Some of the 23 survivors had clung to the wings in rough seas about 16 kilometres (10 miles) off the Sicilian coast as rescuers in boats rushed to their aid, Italian news reports said.
The pilot contacted Rome airport officials at 3:24 pm (1324GMT) reporting engine trouble and asked permission to make an emergency landing in Palermo, said Nicoletta Tommessile, a spokeswoman for ENAV, Italy's air safety agency.
Sixteen minutes later, the pilot told tower officials: "We're ditching in the sea," she said. Tunisian officials said all of the passengers were Italian, and TG24 television said most of them were from Puglia, the region in the "heel" of the Italian peninsula.

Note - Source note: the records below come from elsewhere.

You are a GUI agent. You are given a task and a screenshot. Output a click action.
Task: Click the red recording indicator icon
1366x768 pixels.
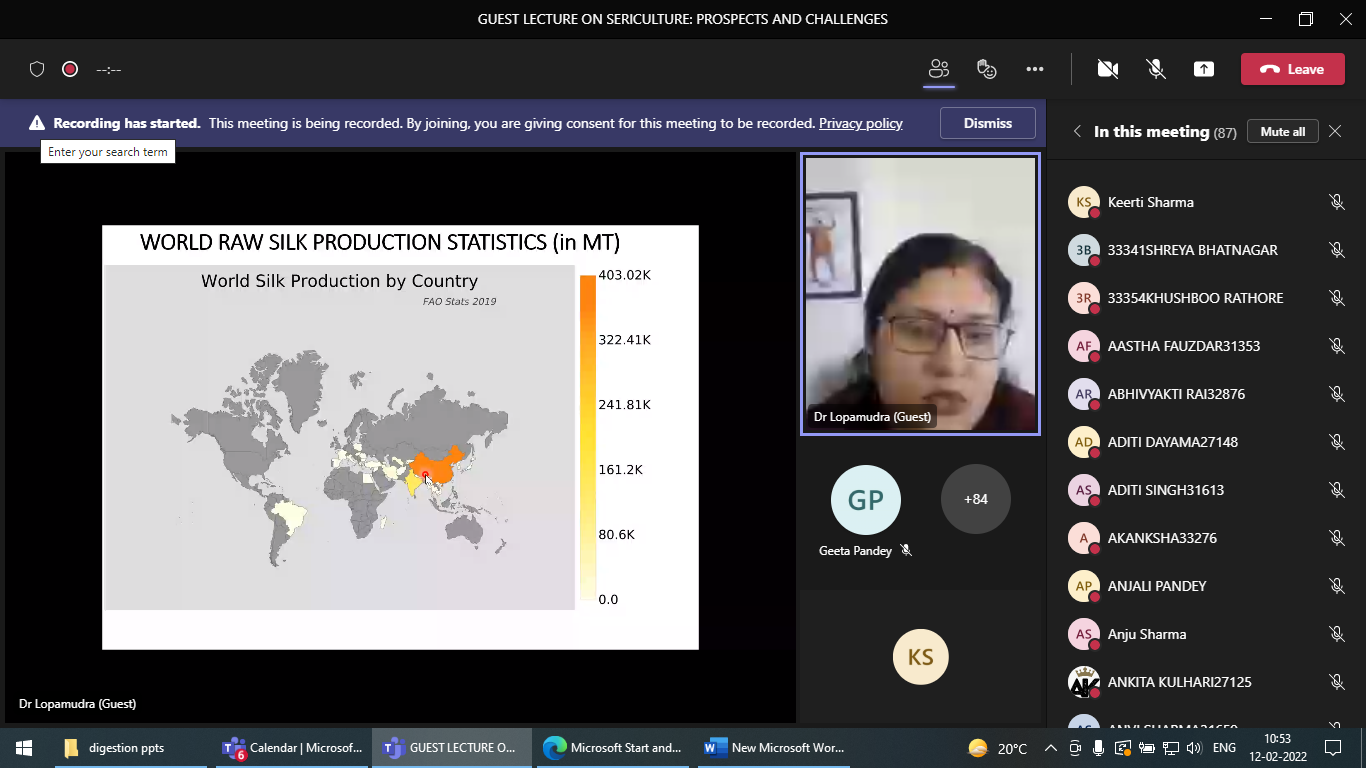(70, 69)
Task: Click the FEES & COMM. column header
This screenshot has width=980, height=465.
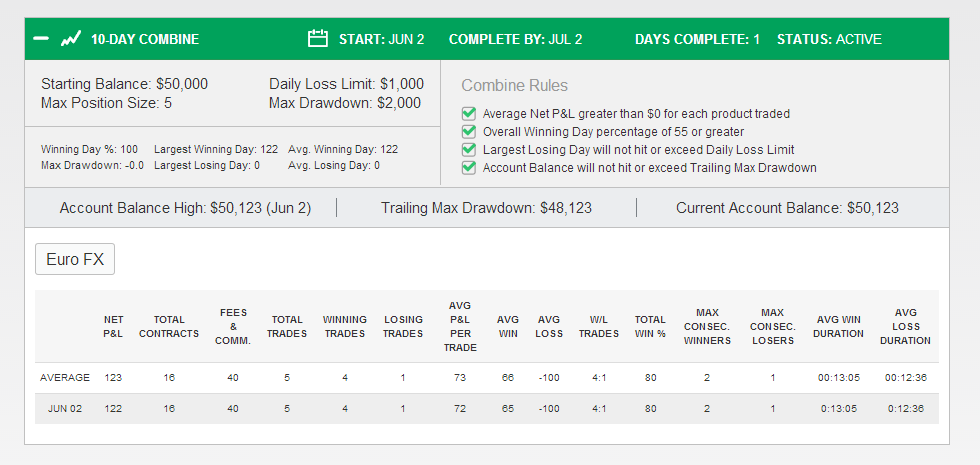Action: [x=233, y=326]
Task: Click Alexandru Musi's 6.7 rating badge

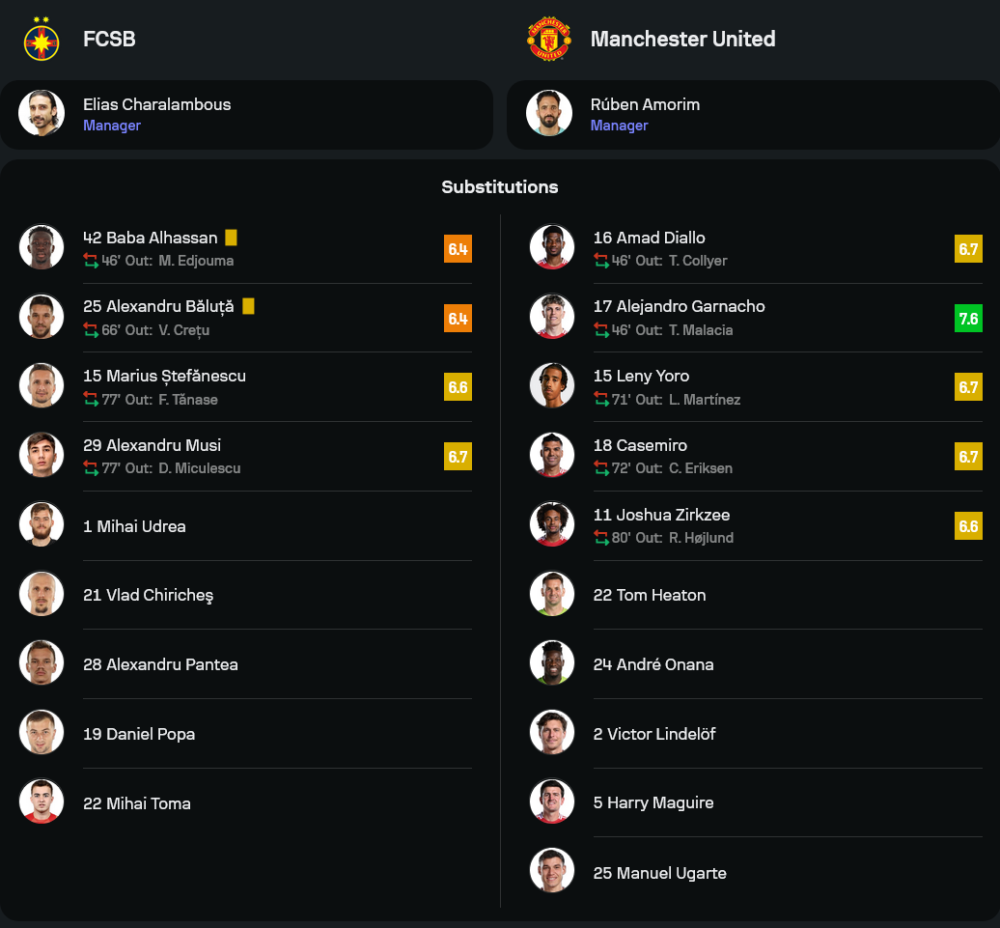Action: (x=458, y=457)
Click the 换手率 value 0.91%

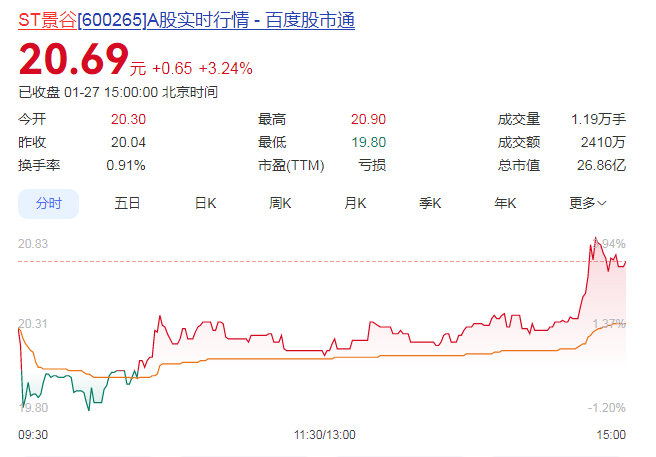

Palermo Prosecutor Piero Grasso, who is helping investigate the crash, told The Associated Press late yesterday that authorities had revised the number of confirmed dead from 19 to 13, with three people missing.
Earlier he had said there were 19 dead, but he blamed that error on overlapping information from various rescue groups, including fire department divers, coast guard boats and border police boats. Grasso said 23 survived.
"The fuselage has been hooked up and will be towed" to shore, Grasso said by telephone. "There are no bodies in the wreckage. Three people are missing in the sea."
Palermo port official Vincenzo Pace told SKY TG24 TV that some of the 13 bodies were found several kilometres from the wreckage, apparently carried away in rough seas. "The divers have confirmed that there are no bodies inside" the wreckage, Pace said.